Task statement: Tally the lines below that hold the string "agent", and report the tally by itself.

Records supplied:
= = = =
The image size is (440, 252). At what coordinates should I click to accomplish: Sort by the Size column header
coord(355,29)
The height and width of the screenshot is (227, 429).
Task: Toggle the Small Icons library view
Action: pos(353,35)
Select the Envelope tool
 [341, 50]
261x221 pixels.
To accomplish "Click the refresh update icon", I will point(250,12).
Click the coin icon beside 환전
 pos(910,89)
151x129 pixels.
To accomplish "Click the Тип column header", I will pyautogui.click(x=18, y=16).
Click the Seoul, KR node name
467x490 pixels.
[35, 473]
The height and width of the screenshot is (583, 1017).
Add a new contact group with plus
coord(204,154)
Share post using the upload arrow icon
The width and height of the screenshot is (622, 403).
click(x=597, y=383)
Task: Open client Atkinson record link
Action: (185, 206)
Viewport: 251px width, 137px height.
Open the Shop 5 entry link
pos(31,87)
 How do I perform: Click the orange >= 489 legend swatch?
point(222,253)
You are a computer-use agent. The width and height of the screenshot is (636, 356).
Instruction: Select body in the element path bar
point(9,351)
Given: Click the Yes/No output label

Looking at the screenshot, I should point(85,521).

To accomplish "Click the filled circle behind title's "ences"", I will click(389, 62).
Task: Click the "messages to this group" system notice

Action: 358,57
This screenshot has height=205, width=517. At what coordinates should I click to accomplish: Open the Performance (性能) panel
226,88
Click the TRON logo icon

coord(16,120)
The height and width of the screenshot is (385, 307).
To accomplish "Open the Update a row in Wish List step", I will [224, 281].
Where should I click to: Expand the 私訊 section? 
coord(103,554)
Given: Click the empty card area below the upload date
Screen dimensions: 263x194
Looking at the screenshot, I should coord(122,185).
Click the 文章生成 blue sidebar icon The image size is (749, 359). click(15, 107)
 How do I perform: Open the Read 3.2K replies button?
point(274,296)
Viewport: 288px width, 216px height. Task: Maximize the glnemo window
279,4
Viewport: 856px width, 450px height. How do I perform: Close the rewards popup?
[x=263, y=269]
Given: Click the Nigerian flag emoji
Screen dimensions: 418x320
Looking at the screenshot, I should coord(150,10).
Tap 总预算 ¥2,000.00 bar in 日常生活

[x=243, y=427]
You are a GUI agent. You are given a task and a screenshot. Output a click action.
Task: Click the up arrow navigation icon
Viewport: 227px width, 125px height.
= = = =
Answer to this task: 2